鶏糞が合わない野菜の特徴は?堆肥のデメリットと正しい使い方のまとめ
最後に、今回お伝えした「鶏糞が合わない野菜の特徴は?堆肥のデメリットと正しい使い方」について、大切なポイントを整理しておきますね。
- 合わない野菜:サツマイモやブルーベリー(酸性を好む)、根菜類、ウリ類
- デメリット:土がアルカリ化しやすい、肥料焼けのリスク、土壌改良効果が薄い
- 正しい使い方:「完熟鶏糞」を選び、植え付け1ヶ月前に混ぜる
- 量の目安:1㎡あたり100〜200gを守り、入れすぎない
- コツ:牛糞堆肥と組み合わせて、栄養と土のふかふかさを両立させる
これらを知っておけば、鶏糞はお財布にも優しく、野菜を大きく育ててくれる心強い味方になってくれるはずです。
最後に:野菜との相性を知って楽しい家庭菜園を
ここまで読んでいただき、本当にありがとうございます。「鶏糞って便利だけど、ちょっと気をつけなきゃいけないんだな」と感じていただけたのではないでしょうか。

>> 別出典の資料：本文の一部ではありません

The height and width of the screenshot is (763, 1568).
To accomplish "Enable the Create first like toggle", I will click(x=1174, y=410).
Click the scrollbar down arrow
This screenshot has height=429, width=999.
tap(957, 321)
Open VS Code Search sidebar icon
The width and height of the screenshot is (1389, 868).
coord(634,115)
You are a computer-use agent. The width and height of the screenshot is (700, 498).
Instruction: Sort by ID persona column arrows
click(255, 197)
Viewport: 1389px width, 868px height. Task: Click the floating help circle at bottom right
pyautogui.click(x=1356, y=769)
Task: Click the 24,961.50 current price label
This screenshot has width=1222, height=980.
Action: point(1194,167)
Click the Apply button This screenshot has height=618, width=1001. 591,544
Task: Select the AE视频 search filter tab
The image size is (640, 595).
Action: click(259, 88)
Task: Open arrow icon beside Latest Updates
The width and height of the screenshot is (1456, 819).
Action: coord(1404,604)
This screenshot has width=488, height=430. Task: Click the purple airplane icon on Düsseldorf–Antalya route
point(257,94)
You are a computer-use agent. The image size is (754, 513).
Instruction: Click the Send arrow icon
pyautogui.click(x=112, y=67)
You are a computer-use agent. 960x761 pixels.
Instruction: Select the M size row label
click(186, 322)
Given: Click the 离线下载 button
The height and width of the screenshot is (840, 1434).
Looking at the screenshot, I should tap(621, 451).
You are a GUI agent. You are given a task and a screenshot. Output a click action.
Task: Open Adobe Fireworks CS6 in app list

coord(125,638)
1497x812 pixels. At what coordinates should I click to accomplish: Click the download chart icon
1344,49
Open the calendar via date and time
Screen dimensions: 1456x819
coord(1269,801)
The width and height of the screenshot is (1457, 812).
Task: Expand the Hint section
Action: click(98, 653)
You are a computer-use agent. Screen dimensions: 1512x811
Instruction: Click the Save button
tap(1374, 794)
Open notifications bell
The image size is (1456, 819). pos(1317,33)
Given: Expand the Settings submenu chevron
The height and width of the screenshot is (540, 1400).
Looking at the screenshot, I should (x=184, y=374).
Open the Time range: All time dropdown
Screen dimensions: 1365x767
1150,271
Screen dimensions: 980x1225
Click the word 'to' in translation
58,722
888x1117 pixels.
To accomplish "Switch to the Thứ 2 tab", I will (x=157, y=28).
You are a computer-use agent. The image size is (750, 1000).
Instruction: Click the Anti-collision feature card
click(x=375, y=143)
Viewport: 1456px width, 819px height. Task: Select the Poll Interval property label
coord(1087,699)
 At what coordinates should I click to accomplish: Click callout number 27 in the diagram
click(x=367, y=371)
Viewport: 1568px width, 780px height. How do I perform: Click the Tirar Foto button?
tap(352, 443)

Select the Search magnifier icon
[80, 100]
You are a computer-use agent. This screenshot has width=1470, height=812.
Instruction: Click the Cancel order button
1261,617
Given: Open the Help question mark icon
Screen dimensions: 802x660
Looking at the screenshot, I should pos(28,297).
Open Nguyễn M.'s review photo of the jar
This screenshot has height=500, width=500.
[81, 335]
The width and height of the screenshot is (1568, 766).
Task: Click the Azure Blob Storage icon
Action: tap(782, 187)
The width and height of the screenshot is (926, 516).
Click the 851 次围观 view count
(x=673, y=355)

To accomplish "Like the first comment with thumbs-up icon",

野菜も私たち人間と同じで、それぞれ好きな環境や苦手なものがあります。その子の個性を知って、ぴったりの環境を作ってあげることが、美味しい野菜を育てる一番の近道なんですね。
最初から完璧にできなくても大丈夫です。土と触れ合いながら、少しずつあなたの畑に合ったやり方を見つけていってくださいね。今度の週末は、ぜひ土の状態をチェックして、次の野菜たちのための素敵なベッドを作ってみませんか?
あなたの家庭菜園が、たくさんの笑顔と美味しい収穫で溢れることを応援しています!